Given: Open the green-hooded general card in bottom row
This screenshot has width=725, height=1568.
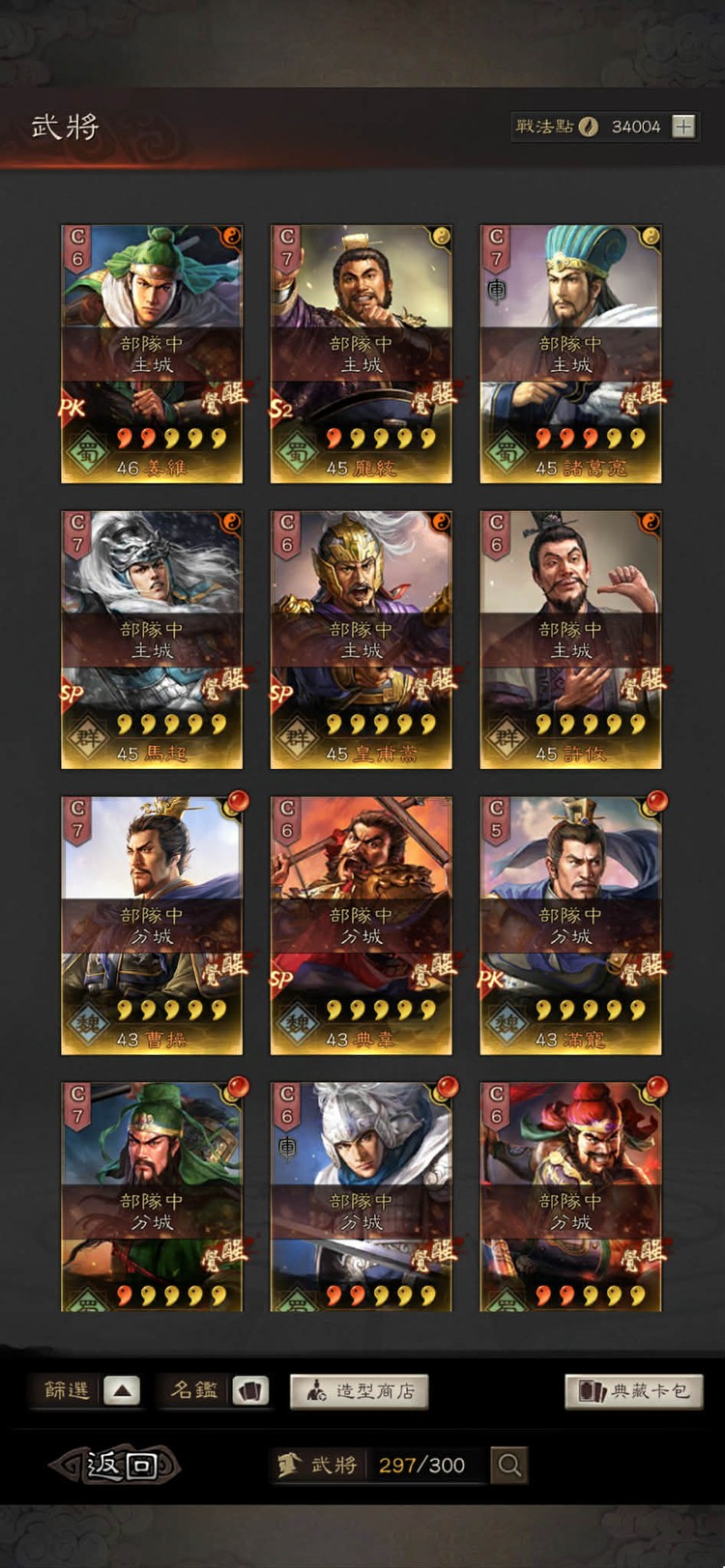Looking at the screenshot, I should pos(152,1197).
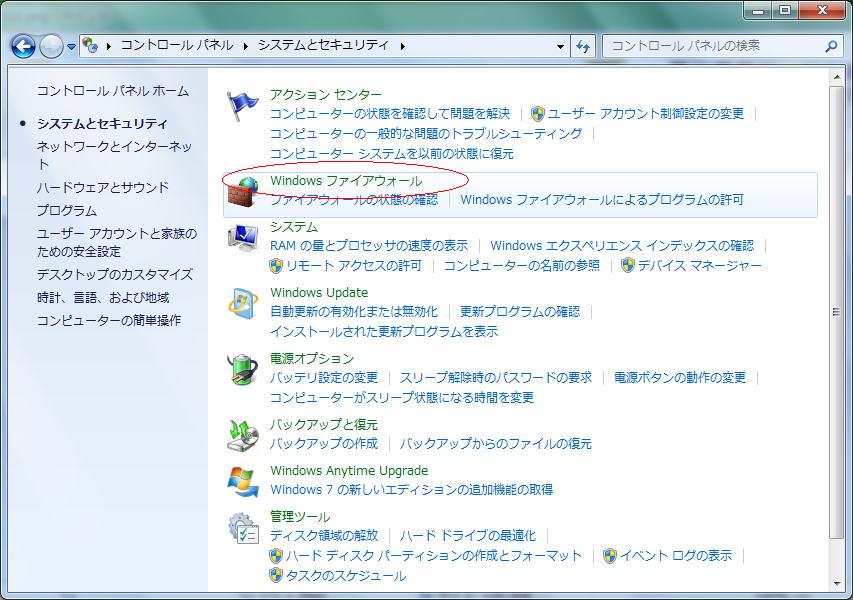
Task: Open the デバイス マネージャー link
Action: tap(699, 265)
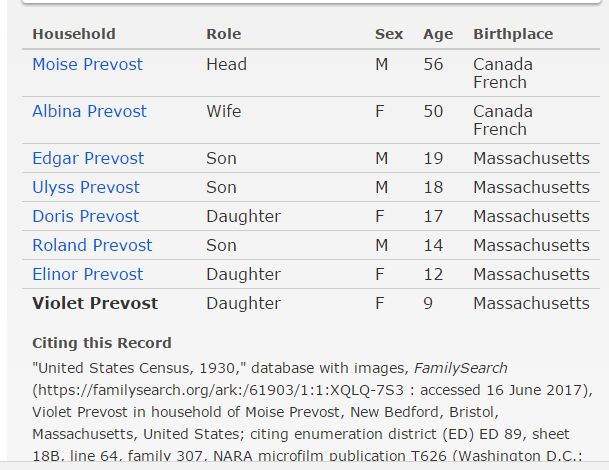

_ _ _

EXERCISE DETAILS> Could you repeat all of the material exactly? Pictures should not be copied.

ANSWER BOX>
Given: Open the green-hooded general card in bottom row
This screenshot has width=725, height=1568.
Looking at the screenshot, I should pos(152,1197).
Task: Open the デバイス マネージャー link
Action: tap(699, 265)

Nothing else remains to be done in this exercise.